The O'Reilly Factor is the number one watched show on cable news and this cornucopia of Fox News' primetime misogyny crossed streams with a disturbing rise of anti-woman rhetoric in mainstream American politics: the rise of Donald Trump as a serious presidential candidate. When the Washington Post published audio of Trump on a hot mic talking about grabbing women "by the pussy," O'Reilly foreshadowed his own apparent disregard of upstanding conduct with a disturbing apology for the reality star-cum-GOP candidate: O'Reilly dismissed Trump's remarks as "crude guy talk."
O'Reilly's ability to outlast so many of the previous accusations of misogynistic behavior suggests a problem much deeper than O'Reilly himself, but a corporate culture that gives men permission to not just behave badly, but get away with it — until it impacts the public facing side of the business and their bottom line. If O'Reilly was given a severance package — as seems likely for a star of his magnitude — it would only serve to reinforce a troublesome pattern: O'Reilly has continuously been rewarded by Fox despite years of abusing women.

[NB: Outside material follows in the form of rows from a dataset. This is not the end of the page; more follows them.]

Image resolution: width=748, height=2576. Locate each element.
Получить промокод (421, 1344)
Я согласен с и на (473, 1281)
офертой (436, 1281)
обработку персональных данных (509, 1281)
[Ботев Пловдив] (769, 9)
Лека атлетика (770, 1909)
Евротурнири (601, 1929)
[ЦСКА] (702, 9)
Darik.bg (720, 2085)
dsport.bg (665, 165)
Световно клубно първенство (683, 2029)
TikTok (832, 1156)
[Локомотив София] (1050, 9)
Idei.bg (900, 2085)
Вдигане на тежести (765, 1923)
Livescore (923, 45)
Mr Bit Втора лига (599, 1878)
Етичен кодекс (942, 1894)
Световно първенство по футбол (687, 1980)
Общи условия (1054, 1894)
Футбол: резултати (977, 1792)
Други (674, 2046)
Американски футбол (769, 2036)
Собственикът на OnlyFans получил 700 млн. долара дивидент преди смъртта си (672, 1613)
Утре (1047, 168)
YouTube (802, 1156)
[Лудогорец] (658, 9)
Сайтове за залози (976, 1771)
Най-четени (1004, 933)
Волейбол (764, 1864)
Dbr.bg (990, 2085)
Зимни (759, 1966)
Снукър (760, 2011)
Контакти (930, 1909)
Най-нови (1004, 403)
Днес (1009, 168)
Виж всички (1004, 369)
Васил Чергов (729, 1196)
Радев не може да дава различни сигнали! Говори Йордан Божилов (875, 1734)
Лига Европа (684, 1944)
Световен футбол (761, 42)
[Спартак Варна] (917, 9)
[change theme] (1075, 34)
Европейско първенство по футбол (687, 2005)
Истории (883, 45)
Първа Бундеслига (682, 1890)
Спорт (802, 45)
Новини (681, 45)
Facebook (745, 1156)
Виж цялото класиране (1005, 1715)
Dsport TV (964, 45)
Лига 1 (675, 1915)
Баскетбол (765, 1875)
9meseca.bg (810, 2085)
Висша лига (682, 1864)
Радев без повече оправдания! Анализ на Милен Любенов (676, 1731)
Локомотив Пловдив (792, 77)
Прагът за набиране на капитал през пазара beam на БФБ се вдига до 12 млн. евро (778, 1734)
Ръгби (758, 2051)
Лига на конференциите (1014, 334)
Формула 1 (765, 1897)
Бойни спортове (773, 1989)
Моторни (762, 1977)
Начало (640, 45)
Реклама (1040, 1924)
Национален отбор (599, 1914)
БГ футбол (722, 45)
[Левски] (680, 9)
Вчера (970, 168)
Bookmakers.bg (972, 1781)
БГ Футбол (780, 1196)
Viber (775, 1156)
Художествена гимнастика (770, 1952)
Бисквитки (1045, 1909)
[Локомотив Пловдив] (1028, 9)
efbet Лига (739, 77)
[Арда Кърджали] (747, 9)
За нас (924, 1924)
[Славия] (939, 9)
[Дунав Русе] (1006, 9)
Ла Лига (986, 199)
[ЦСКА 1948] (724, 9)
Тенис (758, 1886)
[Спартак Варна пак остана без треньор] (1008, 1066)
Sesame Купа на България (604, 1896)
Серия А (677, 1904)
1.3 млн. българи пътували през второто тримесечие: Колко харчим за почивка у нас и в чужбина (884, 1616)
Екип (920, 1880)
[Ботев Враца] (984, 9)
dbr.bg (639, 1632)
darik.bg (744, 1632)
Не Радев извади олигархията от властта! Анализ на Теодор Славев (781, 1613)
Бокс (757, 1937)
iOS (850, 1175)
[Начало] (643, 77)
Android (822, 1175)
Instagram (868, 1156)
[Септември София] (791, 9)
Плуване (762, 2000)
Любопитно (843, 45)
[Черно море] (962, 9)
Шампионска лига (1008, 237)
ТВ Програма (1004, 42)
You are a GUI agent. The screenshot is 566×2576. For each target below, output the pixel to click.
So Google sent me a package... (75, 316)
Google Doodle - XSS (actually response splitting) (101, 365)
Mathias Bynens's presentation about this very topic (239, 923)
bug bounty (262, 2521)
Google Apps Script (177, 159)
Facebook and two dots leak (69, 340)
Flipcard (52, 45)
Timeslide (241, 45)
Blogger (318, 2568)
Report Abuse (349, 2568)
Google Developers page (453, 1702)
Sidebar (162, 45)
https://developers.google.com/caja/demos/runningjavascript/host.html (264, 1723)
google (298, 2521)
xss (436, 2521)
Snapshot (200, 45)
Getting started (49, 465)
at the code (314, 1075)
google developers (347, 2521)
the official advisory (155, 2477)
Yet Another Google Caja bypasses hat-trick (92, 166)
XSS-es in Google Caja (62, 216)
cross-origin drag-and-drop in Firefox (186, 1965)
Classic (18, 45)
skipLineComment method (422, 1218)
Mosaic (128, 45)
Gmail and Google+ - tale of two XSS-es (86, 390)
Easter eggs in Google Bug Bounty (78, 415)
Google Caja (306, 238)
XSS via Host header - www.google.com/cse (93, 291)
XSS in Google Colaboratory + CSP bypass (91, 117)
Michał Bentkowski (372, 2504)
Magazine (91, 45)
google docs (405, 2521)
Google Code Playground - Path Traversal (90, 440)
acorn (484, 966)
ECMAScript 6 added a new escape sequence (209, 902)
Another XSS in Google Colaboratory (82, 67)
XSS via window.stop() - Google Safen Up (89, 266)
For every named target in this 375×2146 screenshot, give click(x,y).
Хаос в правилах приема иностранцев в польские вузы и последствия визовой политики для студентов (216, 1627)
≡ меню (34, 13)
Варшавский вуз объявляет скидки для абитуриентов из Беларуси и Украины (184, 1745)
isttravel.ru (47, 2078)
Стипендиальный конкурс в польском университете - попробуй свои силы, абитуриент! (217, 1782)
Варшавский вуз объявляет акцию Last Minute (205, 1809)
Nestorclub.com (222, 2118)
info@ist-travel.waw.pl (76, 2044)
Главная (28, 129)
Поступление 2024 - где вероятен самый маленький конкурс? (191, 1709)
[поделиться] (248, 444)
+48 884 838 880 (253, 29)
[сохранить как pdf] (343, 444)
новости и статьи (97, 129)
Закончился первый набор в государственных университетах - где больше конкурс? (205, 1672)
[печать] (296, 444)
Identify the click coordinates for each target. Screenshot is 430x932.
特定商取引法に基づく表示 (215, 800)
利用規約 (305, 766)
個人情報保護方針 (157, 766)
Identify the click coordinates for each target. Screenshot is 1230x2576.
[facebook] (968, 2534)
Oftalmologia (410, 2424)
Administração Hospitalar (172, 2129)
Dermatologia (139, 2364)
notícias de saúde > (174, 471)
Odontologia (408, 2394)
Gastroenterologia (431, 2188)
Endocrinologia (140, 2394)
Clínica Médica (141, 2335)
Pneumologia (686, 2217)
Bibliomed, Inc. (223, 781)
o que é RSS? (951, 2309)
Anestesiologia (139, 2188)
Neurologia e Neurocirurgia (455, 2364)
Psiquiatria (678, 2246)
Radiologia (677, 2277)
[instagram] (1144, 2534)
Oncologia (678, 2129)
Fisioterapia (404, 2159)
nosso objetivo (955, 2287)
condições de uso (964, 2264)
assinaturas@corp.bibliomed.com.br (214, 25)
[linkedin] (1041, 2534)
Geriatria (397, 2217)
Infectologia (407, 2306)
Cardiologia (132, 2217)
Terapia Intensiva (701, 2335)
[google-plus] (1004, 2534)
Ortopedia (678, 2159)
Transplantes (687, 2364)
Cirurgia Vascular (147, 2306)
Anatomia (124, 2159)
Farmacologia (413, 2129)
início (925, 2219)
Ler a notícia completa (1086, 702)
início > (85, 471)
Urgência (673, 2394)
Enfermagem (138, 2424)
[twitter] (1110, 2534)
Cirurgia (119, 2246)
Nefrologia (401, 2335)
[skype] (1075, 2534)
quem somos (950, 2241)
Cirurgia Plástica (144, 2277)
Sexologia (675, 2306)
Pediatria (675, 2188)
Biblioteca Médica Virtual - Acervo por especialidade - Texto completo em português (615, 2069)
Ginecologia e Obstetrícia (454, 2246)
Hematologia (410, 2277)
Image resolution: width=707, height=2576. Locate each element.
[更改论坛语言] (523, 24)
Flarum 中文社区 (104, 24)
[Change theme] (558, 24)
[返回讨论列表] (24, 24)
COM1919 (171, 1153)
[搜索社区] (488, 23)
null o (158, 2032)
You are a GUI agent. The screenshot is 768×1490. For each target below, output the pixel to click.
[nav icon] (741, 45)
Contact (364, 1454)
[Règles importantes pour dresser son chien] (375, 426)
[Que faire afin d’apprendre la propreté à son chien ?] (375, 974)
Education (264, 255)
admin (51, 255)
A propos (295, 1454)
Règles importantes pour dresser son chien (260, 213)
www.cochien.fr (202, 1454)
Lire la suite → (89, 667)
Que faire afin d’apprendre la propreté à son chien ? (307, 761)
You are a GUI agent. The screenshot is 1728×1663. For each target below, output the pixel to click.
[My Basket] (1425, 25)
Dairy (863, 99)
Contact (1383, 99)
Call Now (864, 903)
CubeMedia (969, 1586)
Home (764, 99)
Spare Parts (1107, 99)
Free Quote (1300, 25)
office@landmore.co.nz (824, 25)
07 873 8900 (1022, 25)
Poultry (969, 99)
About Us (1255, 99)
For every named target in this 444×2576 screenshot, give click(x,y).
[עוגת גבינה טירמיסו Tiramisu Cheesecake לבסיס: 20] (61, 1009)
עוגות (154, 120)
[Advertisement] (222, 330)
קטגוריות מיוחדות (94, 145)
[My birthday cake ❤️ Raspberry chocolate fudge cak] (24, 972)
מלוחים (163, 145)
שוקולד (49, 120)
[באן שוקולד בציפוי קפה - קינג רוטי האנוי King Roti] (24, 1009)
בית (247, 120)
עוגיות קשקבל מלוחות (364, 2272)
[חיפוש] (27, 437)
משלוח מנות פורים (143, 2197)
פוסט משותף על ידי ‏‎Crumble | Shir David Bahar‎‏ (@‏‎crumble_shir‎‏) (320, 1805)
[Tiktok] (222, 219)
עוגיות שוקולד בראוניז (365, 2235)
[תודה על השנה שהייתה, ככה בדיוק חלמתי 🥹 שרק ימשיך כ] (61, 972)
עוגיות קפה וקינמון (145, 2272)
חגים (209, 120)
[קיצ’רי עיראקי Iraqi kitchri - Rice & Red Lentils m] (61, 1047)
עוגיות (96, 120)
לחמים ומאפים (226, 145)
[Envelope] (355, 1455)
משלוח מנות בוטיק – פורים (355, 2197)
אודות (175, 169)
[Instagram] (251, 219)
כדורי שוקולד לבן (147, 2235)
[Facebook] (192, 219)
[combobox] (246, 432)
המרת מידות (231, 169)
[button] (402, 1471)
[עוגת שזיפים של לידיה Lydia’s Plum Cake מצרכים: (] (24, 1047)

Whats more, Fox appears to have learned nothing. The network is moving to replace O'Reilly with Tucker Carlson, who has his own history of on-air misogyny. Just this past Christmas eve, Carlson went after Teen Vogue editor Lauren Duca and told her to "stick to the thigh-high boots," because of an article she had previously written, while they were debating over Ivanka Trump. If Fox was interested in actually supporting women, Carlson should be their last choice. It might even be nice to see a woman or a young person in O'Reilly's prime time slot — but those demographics are instead fleeing the network in droves.
On-air theatrics and actual harassment behind closed doors are different things, but they're part and parcel of Fox's broader sentiments with regard to women. O'Reilly's ouster is, in no uncertain terms, a victory for the five women that have come forward with claims of harassment. But, in the fight for fair and equal treatment of women, this doesn't feel like a victory.
What led Fox to fire O'Reilly wasn't a moral sense that women should feel safe in the workplace, let alone receive equal treatment. And that's the real problem. That the bottom line was the bottom line tells a much more troubling story about how Fox, and the viewers who made the network thrive, see women. The lasting damage of the virulent misogyny of The O'Reilly Factor is already in place and his toxic legacy fomented — especially when we glance over at the White House.
What's to say Fox won't keep fostering their anti-woman sentiments that its viewers ignored when they put Trump in office — and that the network itself ignored as it rode O'Reilly's stardom to the top.